►

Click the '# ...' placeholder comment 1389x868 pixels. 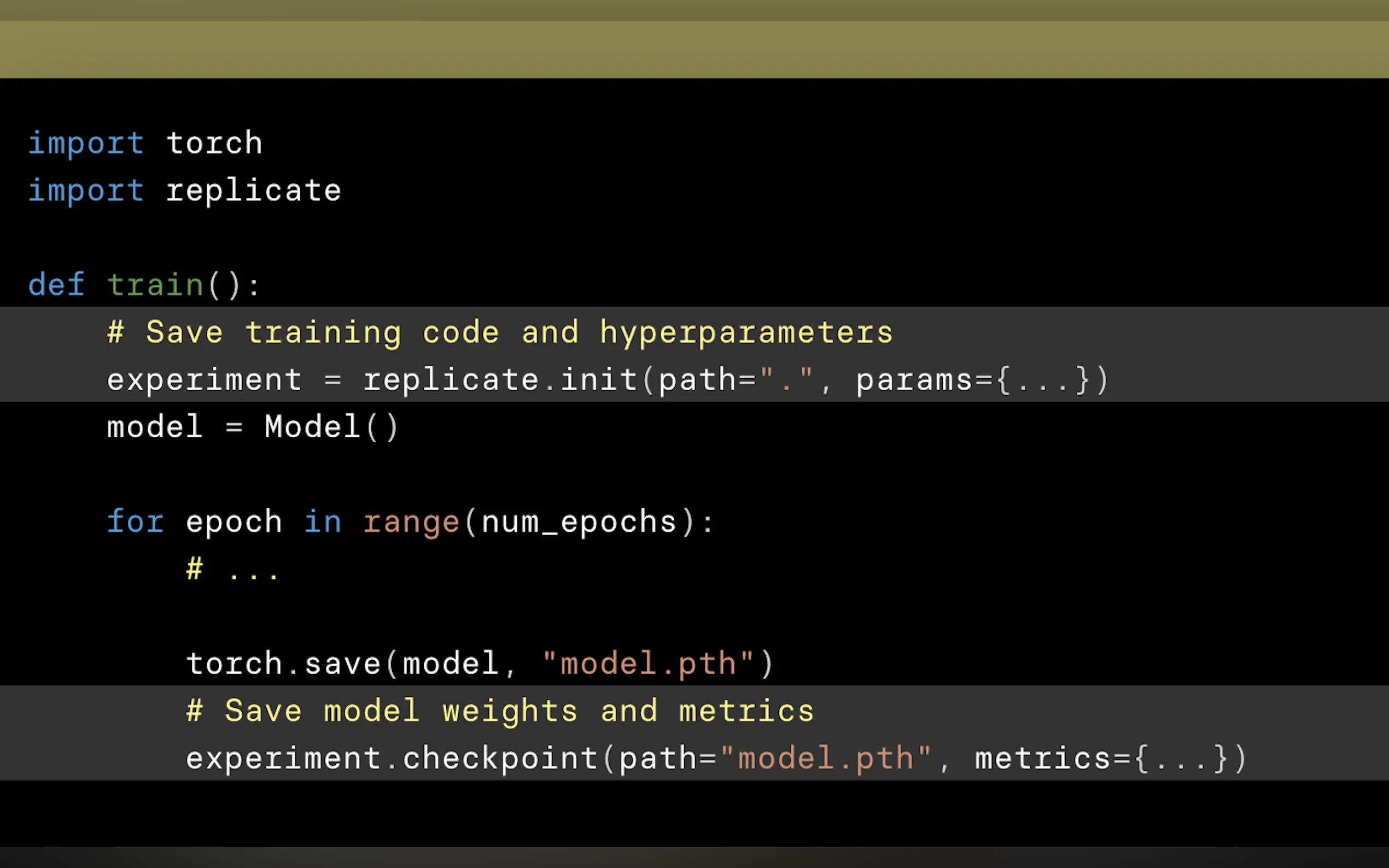point(232,570)
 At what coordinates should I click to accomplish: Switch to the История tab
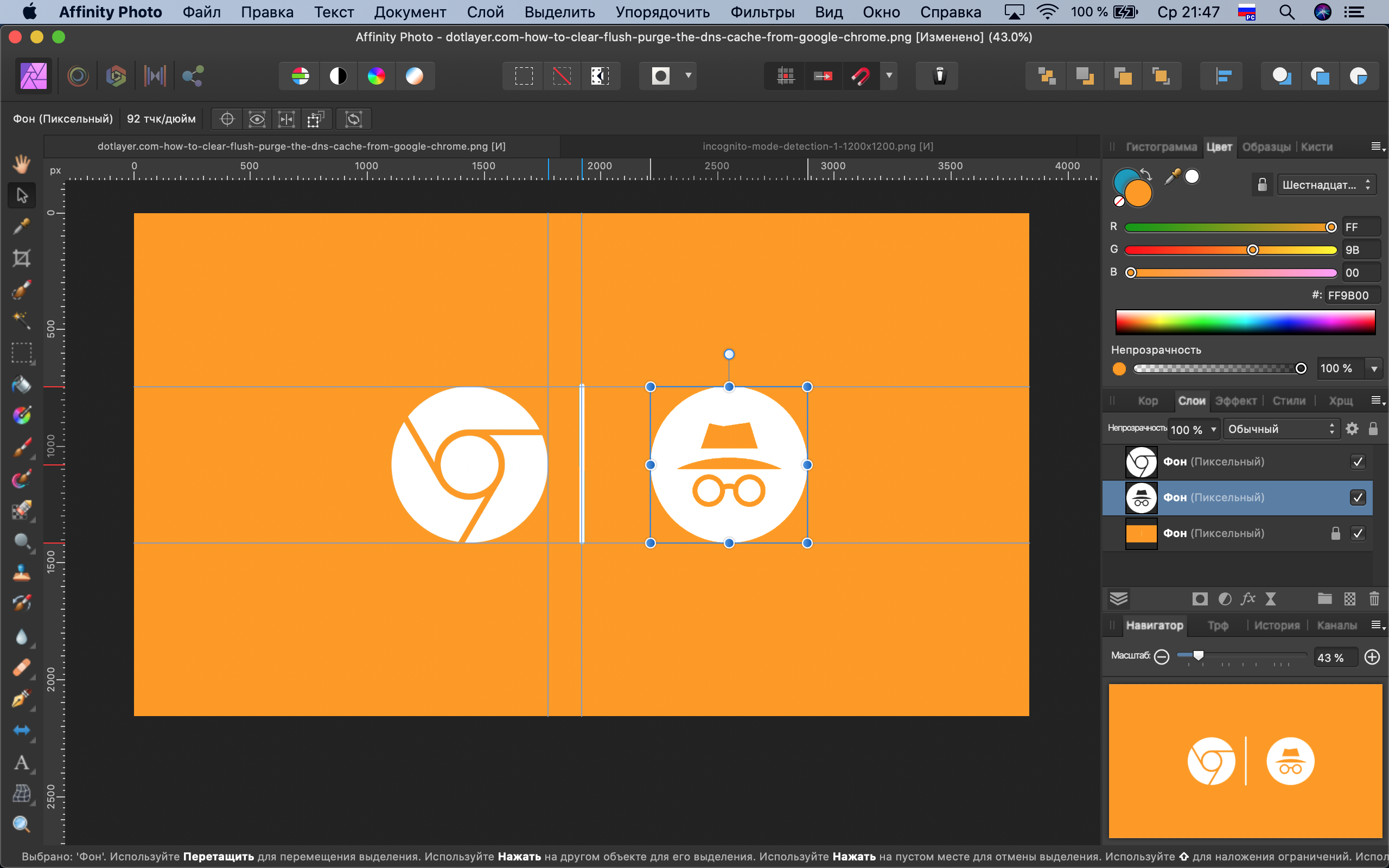1277,625

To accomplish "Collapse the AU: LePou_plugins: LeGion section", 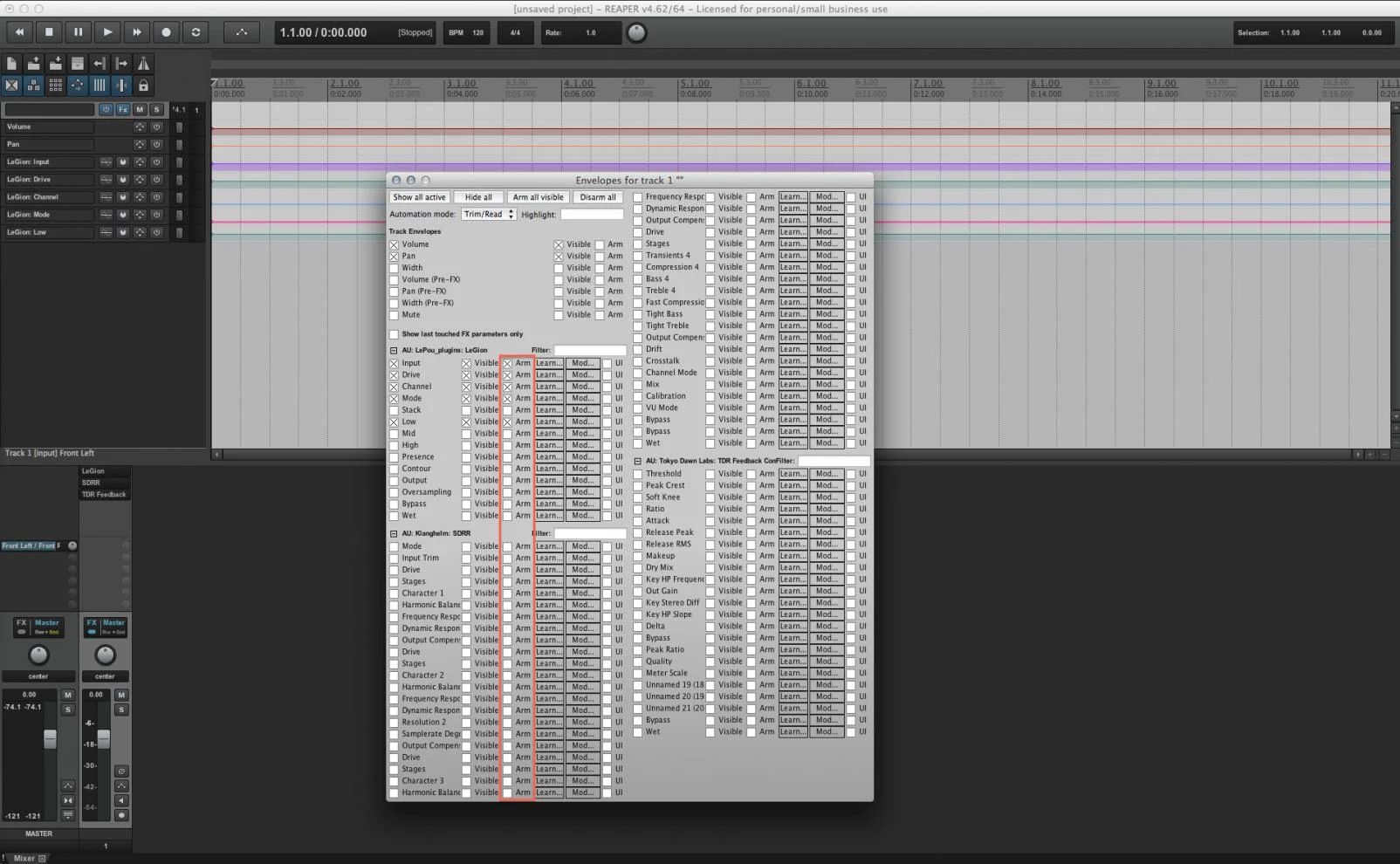I will coord(394,351).
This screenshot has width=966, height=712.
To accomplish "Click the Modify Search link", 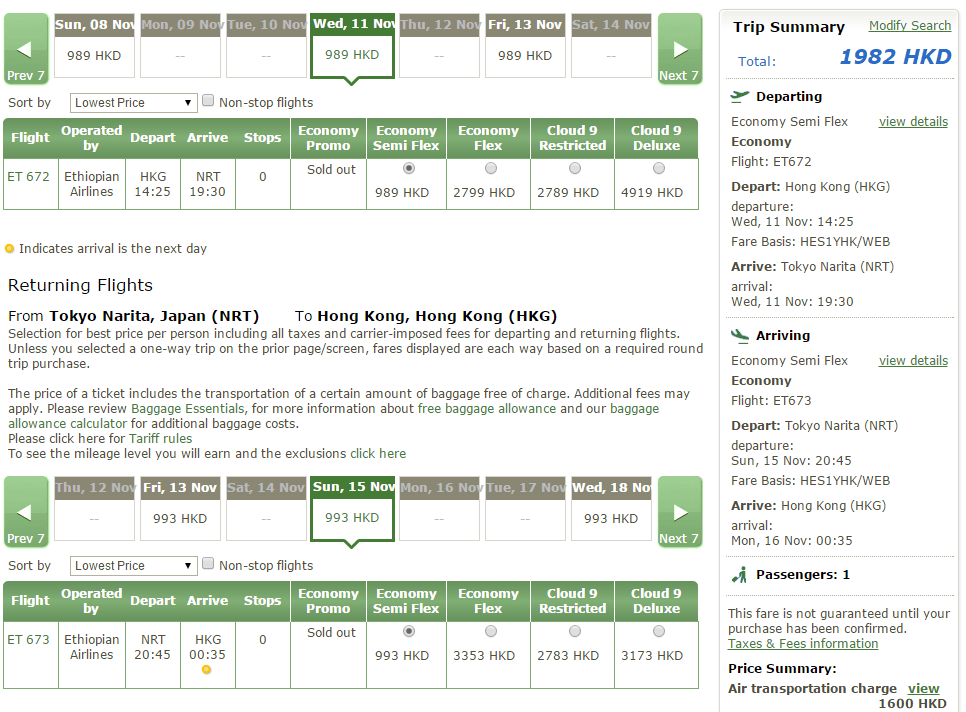I will tap(909, 26).
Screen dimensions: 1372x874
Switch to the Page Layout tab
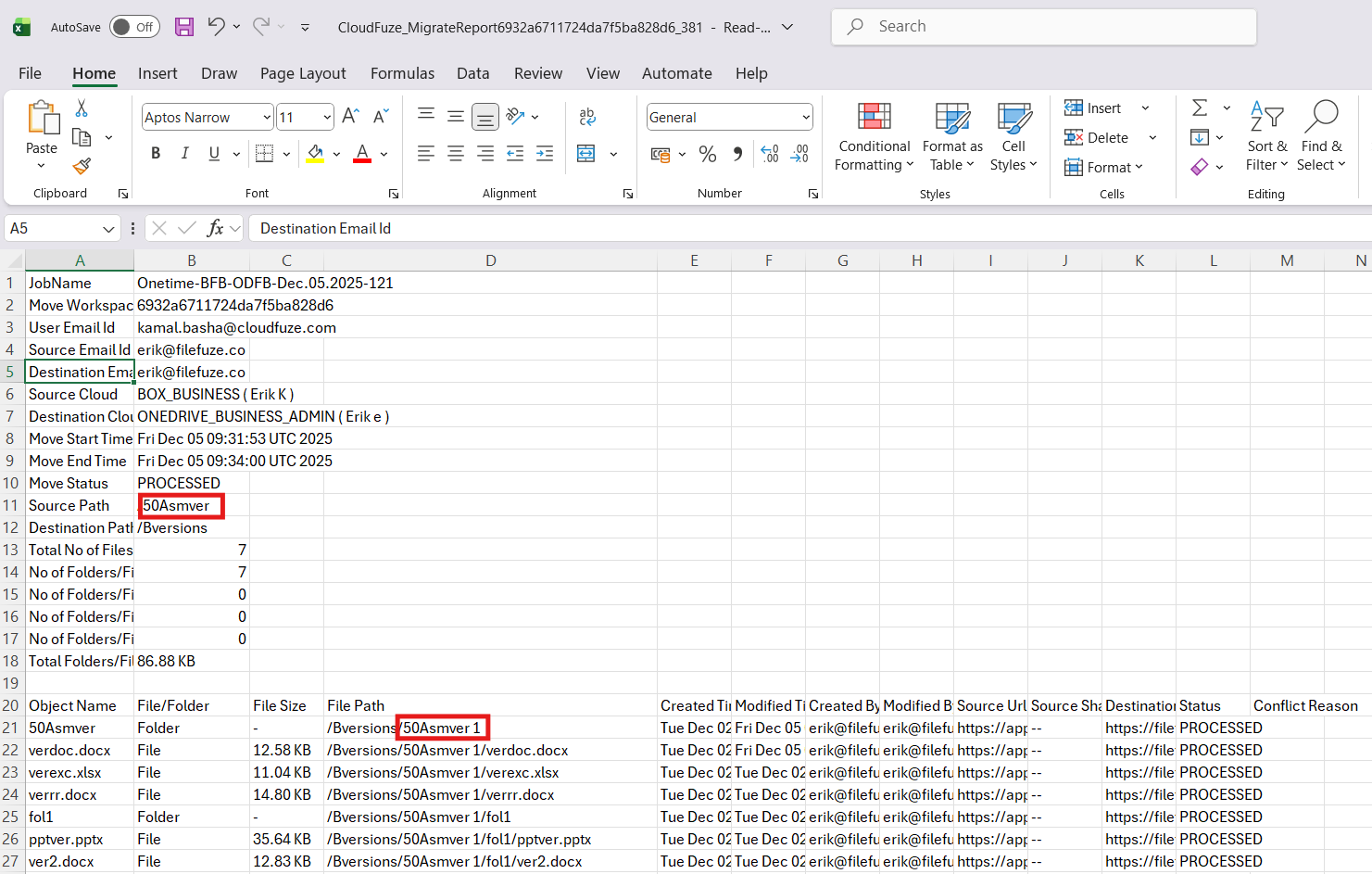[303, 73]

◄

* [Given request]: Copy word for word the rows from the line containing "Screen dimensions: 1372x874" through the last line of the rows, with both ends included. Leave the pictures out of your answer.

* [Result for this exercise]:
Screen dimensions: 1372x874
Switch to the Page Layout tab
[303, 73]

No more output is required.